--- START ---

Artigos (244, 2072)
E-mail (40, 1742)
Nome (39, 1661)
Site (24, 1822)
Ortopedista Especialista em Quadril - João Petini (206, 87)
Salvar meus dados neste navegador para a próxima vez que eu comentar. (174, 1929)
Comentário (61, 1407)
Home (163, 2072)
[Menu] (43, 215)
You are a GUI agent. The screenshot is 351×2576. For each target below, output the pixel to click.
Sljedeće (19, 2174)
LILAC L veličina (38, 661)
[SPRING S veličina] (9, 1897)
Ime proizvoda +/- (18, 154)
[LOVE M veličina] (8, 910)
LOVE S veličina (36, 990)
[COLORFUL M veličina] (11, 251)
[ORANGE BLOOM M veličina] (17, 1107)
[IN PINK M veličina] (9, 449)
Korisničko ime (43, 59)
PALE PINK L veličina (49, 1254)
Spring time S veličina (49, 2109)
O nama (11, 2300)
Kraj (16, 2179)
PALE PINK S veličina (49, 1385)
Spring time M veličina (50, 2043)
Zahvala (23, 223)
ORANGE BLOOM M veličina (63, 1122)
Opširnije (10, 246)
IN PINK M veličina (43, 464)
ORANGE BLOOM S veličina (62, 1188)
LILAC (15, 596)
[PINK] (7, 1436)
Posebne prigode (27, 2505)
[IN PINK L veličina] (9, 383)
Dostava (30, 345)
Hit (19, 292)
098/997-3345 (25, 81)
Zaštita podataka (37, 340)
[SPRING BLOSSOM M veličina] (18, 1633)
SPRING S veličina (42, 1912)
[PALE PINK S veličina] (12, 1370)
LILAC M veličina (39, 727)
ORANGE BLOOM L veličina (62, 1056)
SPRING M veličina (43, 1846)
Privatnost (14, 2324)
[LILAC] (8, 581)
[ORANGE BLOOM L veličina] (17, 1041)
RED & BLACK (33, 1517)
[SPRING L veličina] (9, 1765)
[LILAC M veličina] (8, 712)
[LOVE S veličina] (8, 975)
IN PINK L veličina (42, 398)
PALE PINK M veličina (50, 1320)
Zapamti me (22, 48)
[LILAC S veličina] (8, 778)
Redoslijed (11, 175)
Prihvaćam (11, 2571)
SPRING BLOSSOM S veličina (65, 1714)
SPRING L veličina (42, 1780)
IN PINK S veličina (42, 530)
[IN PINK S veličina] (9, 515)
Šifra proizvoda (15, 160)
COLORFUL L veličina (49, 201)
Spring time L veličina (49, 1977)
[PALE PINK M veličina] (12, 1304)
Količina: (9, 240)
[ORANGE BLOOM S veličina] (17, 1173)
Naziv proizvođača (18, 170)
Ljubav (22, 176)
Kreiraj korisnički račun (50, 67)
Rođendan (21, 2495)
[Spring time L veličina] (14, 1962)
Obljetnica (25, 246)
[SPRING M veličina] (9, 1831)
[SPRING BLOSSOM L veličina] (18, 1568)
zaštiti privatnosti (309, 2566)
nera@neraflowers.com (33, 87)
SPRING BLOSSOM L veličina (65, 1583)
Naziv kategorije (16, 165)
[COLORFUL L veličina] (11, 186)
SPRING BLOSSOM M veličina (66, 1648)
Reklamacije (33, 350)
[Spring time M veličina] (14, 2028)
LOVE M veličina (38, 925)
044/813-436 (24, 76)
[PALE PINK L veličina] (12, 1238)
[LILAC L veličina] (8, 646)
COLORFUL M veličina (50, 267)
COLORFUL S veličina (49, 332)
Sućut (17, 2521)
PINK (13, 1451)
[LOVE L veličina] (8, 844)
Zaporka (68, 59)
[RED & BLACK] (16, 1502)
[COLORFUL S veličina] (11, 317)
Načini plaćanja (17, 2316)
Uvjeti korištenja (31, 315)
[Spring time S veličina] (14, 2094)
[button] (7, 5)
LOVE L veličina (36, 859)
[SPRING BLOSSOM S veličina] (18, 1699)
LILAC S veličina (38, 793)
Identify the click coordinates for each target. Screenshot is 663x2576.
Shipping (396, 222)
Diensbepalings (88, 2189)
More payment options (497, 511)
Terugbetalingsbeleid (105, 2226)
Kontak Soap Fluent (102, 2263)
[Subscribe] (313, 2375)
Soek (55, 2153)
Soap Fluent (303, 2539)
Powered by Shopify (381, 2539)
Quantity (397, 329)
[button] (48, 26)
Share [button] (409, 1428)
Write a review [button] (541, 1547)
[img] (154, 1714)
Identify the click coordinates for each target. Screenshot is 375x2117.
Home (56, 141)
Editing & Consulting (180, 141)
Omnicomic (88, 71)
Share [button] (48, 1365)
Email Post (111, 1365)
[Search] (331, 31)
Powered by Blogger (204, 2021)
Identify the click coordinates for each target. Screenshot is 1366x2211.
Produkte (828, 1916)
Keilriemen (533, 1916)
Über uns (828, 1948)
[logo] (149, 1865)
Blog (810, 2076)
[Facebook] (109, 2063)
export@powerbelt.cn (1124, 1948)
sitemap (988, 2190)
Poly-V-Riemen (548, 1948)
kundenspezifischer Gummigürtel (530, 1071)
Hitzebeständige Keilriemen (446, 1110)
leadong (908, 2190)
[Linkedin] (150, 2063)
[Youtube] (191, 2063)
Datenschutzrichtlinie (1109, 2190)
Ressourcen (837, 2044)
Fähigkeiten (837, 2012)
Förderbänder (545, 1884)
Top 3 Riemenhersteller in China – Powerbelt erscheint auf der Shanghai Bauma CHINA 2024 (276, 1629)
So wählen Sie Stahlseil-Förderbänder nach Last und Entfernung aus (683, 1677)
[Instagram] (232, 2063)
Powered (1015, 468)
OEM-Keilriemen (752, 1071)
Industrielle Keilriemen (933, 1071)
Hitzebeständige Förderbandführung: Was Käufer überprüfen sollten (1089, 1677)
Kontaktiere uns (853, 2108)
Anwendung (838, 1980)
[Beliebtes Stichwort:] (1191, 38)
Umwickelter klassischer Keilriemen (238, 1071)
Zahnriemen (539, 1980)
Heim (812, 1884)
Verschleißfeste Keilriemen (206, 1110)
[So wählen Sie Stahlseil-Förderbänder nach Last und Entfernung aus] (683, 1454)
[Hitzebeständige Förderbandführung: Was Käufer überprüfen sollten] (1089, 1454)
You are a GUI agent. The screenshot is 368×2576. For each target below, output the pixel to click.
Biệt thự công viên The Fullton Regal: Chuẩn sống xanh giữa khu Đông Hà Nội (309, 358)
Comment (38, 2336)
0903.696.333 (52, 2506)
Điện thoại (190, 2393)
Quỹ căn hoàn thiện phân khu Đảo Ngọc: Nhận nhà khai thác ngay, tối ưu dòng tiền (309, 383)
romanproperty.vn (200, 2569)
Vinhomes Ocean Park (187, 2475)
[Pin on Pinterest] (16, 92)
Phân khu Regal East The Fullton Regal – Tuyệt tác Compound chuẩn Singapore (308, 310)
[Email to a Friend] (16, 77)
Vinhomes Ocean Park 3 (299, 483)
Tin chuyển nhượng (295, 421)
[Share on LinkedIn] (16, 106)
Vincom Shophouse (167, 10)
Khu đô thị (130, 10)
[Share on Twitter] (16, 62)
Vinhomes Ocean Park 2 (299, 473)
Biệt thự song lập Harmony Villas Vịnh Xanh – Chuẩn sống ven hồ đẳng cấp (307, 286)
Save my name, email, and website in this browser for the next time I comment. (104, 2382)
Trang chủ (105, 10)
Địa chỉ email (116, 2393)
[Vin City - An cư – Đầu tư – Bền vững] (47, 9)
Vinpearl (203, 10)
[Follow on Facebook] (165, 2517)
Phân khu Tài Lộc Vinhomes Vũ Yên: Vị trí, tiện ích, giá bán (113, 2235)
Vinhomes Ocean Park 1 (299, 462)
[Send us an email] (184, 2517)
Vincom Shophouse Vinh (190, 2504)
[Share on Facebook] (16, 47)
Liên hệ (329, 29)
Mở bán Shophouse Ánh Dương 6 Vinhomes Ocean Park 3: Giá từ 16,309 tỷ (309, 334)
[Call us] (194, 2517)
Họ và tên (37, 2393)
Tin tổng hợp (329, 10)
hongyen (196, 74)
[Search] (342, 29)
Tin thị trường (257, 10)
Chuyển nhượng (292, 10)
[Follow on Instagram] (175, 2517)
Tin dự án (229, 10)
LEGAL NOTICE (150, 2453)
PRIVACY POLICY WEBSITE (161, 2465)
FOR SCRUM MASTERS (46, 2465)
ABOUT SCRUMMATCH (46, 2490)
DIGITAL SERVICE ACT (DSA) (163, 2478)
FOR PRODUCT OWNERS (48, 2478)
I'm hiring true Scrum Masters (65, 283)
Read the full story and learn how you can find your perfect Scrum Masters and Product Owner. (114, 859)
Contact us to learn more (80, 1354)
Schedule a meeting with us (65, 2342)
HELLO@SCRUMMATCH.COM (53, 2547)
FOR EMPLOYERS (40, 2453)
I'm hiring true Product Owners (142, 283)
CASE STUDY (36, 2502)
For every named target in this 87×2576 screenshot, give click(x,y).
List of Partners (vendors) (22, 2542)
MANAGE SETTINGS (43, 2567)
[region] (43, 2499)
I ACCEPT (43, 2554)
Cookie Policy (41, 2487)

--- END ---

#### WORK ORDER:
Go through the records. Copy each line where "Naziv" appears.

#### EXERCISE RESULT:
Naziv proizvođača (18, 170)
Naziv kategorije (16, 165)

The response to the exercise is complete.